崇文門外に位置する花市は、また現在でも繁華街の一つとして著名である。旧時には、ここでも盛んに廟会が行われていた。その廟会の中心となったのは、火神廟である。 花市の火神廟は、正確には「火徳真君廟」といい、明代から続く廟であると言う。火神廟というのは俗称である。
火徳真君廟は、明の隆慶2年(1568)に建設され、清の乾隆41年(1776)に重修されたものである。
花市の名は、ここで大量に造花が売買されたことに由来するという。北京の婦女は頭に紙で作られた造花を挿すことが多かったというが、その精巧な製品は、もっぱらこの花市で取引された。そのためにこの名がついたとされる。

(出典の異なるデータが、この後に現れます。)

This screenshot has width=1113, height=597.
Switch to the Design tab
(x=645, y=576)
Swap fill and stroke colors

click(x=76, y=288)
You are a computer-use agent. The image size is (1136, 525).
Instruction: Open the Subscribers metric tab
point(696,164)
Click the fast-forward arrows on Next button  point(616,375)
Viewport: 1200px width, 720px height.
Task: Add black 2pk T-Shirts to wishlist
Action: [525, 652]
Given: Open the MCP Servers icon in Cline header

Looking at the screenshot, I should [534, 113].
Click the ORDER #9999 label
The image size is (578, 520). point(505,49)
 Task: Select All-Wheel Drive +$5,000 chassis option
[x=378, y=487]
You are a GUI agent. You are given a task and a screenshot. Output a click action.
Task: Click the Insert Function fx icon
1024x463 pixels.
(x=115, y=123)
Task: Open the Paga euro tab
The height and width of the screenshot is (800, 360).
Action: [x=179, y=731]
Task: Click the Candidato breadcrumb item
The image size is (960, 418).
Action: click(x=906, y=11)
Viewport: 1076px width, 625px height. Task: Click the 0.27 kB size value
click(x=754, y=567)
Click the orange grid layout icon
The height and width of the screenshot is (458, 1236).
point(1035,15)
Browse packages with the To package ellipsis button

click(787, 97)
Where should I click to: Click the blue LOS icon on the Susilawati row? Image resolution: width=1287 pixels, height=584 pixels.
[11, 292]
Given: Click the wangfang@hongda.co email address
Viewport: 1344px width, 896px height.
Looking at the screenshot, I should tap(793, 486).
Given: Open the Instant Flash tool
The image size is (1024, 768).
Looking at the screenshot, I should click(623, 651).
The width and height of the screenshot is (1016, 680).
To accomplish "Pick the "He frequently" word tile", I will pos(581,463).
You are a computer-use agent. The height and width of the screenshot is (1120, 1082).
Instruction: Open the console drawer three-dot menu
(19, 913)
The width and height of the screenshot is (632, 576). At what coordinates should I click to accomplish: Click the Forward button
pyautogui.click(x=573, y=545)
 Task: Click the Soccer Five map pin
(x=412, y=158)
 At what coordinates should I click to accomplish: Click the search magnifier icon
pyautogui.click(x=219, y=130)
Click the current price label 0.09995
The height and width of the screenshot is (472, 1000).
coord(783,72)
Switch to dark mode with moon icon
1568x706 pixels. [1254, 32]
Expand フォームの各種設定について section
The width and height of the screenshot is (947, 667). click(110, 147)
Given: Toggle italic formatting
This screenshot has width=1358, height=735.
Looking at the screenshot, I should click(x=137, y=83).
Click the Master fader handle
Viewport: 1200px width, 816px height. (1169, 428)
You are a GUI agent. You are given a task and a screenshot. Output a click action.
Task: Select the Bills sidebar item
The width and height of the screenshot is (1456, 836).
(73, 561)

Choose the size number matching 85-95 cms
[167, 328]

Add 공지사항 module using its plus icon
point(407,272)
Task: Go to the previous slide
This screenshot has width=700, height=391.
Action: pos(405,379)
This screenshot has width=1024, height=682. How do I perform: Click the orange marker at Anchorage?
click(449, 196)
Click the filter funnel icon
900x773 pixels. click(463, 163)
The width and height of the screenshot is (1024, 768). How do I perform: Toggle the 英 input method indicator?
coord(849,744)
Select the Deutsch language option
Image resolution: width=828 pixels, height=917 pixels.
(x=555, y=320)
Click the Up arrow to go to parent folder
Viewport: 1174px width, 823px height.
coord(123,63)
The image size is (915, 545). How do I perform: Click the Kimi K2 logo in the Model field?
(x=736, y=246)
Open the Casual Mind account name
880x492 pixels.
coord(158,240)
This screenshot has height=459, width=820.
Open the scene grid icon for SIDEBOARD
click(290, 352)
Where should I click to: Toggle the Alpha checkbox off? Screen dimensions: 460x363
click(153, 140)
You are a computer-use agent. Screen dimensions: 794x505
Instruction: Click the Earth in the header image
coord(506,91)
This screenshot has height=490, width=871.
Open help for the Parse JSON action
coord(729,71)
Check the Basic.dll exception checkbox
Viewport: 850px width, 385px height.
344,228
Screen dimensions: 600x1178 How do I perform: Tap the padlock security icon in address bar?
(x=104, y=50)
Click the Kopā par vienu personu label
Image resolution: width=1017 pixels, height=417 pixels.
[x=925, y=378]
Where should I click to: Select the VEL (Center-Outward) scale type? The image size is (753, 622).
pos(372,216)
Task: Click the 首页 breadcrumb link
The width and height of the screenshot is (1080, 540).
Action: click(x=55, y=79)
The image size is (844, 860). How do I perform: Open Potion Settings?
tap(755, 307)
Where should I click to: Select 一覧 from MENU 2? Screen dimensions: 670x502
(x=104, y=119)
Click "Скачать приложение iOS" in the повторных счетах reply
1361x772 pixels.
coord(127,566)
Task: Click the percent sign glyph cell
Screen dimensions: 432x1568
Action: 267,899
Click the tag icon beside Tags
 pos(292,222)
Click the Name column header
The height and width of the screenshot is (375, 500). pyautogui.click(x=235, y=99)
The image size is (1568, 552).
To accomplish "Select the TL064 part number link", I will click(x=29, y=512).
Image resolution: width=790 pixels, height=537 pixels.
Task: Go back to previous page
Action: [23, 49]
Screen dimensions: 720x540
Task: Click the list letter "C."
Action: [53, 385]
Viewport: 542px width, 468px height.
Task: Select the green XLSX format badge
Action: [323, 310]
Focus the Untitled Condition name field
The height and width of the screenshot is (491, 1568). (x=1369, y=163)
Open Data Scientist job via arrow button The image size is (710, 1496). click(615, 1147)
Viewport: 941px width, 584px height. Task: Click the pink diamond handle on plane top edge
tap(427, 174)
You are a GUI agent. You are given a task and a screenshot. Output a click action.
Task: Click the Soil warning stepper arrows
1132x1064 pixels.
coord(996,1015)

廟会は、旧暦の逢四日(四・十四・二十四日)に行われたが、1922年よりは陽暦の逢四日に変更された。廟会ではやはり、ありとあらゆる物品が売られたという。
火神廟には、山門・前院主殿・配殿があったとされるが、現在山門は毀されてしまっている。後に火神廟の祭祀は途絶えたが、廟会だけは残ることになった。
現在、花市大街の北部分に、火徳真君廟とされる建築は残っている。しかし、一応「文物保護単位」との標識が掲げられているとはいえ、その荒れようは目を覆うばかりである。そもそも、もと山門であったとおぼしき所は、公衆のための廁所となっていた。